"As kingfishers catch fire, dragonflies draw flame; / [ . . . ] Each mortal thing does one thing and the same: / Deals out that being indoors each one dwells; / Selves -- goes itself; 'myself' it speaks and spells, / Crying 'What I do is me; for that I came'." --Gerard Manley Hopkins

29 September 2012

"The Teaching of Fiction"


Notes on Flannery O’Connor – “The Teaching of Fiction” in Mystery and Manners:  Occasional Prose.

As I don’t have time for serious reading of and thinking about new ideas at the start of a semester with 55 writing students in four classes (how do high school teachers survive?!), I took O’Connor’s book with me while one group was working on an in-class exercise, and re-read this marvelous chapter in which O’Connor explores some of the issues teachers of literature face.  She was not a teacher herself, but she was of course a student of literature and one of the best writers of literature of the Southern Renaissance. 

“I find,” O’Connor writes, “that everyone approaches the novel according to his particular interest – the doctor looks for a disease, the minister looks for a sermon, the poor look for money, and the rich look for justification; and if they find what they want, or at least what they can recognize, then they judge the piece of fiction to be superior.

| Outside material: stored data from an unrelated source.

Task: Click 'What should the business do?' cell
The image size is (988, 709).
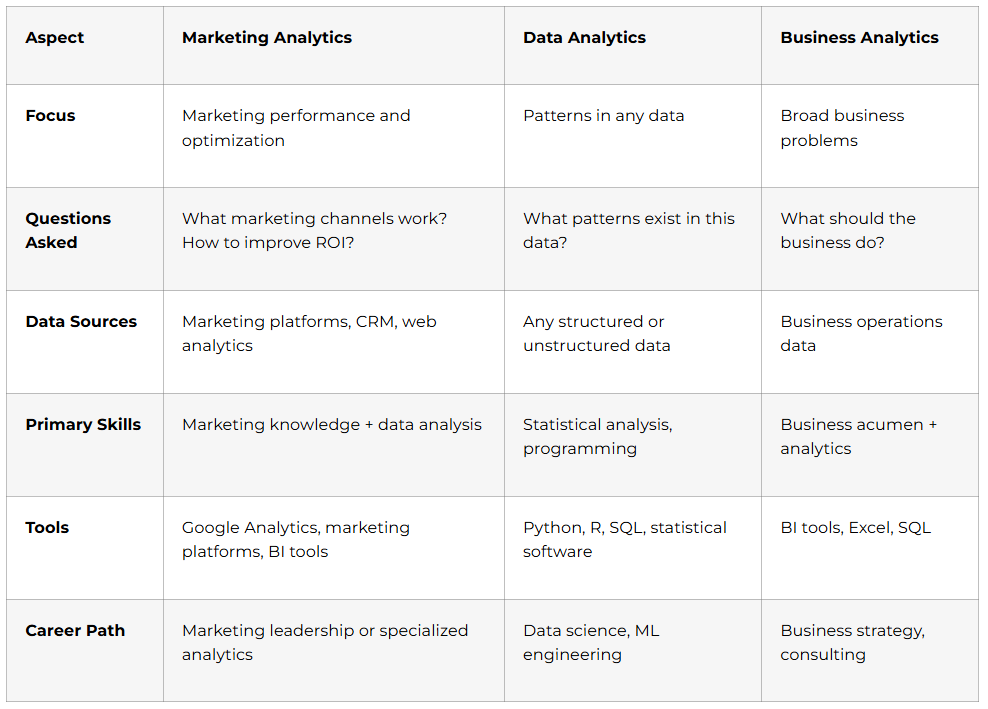Action: [848, 230]
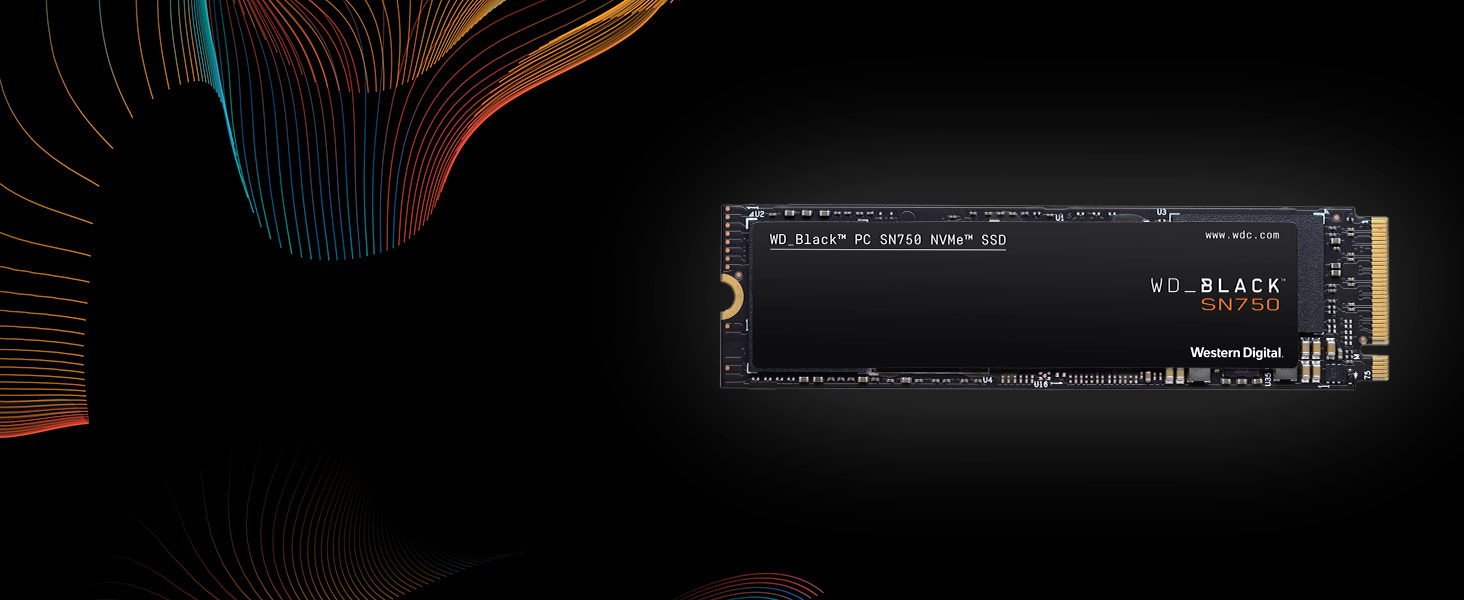Click the U2 component marker

756,213
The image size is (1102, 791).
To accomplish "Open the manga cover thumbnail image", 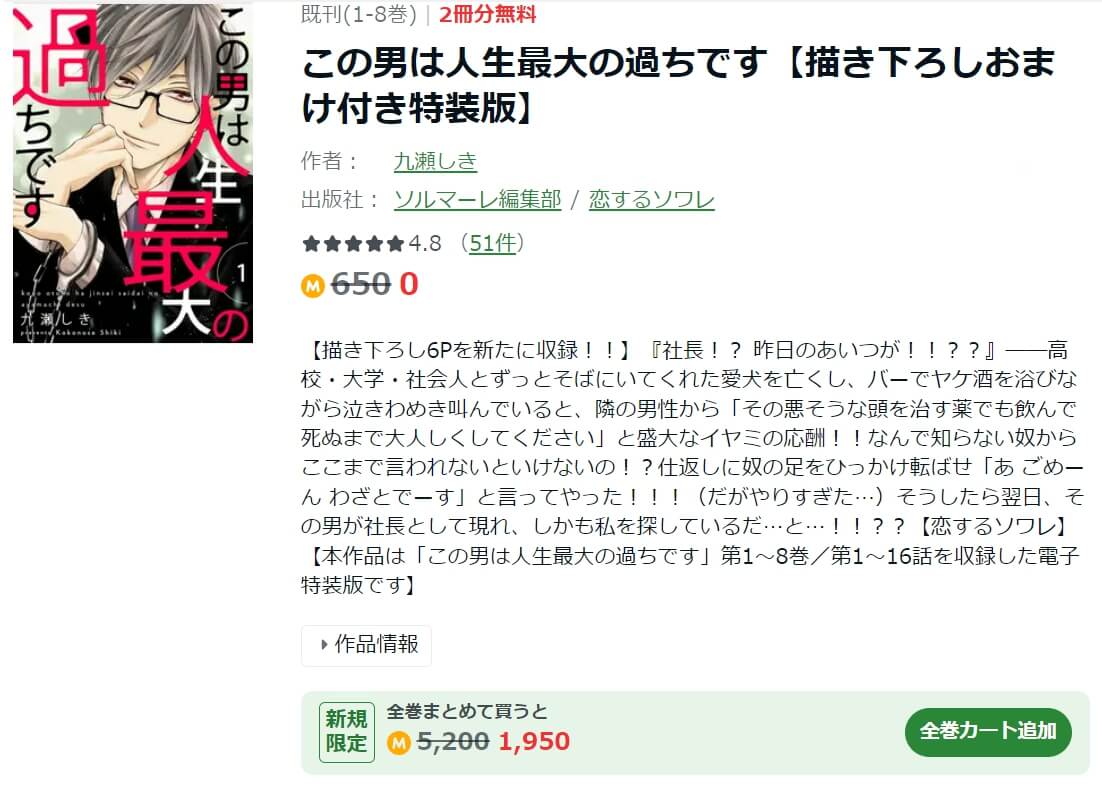I will pos(133,172).
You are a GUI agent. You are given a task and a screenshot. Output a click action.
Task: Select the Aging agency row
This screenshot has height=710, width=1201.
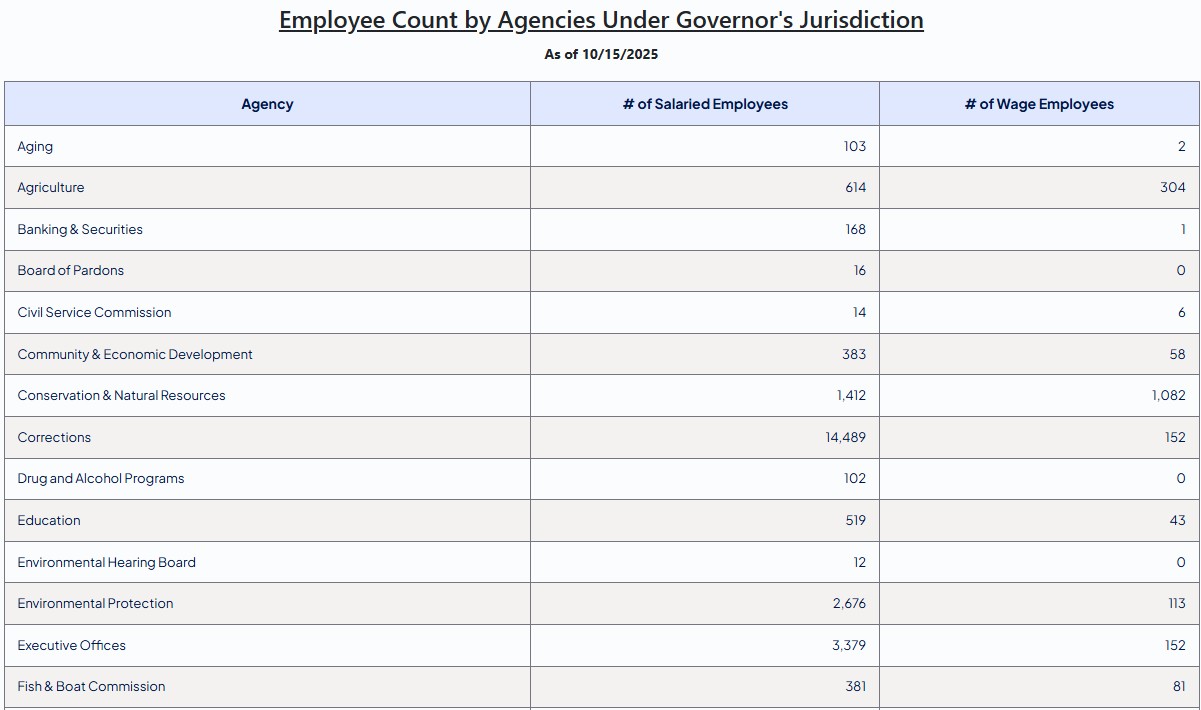coord(35,146)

“In the standing dispute between the novelist and the public, the teacher of English is a sort of middle-man, and I have occasionally come to think about what really happens when a piece of fiction is set before students.  I suppose this is a terrifying experience for the teacher.”

No kidding!  And for so many reasons.  Some don’t know how to read literature themselves, never having been taught; some know the lack of ability of students and don’t wish to face it; sometimes we fear what inexperienced readers will make of our favorite and beloved works.  It is a tremendous responsibility to try to draw others into the world of mystery.

She writes about some of the ways teachers avoid teaching fiction – substituting literary history for the study of actual literary works, or the study of the author’s psychology, or sociology . . .  And she tells us why these are useless approaches:  “[A] work of art exists without its author from the moment the words are on paper, and the more complete the work, the less important it is who wrote it or why.  If you’re studying literature, the intentions of the writer have to be found in the work itself, and not in his life.” 

The teacher’s “first obligation,” O’Connor writes, “is to the truth of the subject he is teaching,” and he must remember that “for the reading of literature ever to become a habit and a pleasure, it must first be a discipline.  The student has to have tools to understand a story or a novel, and these are tools proper to the structure of the work, tools proper to the craft.  They are tools that operate inside the work and not outside it; they are concerned with how this story is made and with what makes it work as story.” 

There’s much more in this short chapter (the book’s title comes from it), but these were good affirmations for today – it’s right to insist on discipline from our students, because only through it will they come to know the pleasure of learning, whether literature or writing or anything else.  And so, marching forward through the homework and the essays – for the hope of opening minds and hearts to love.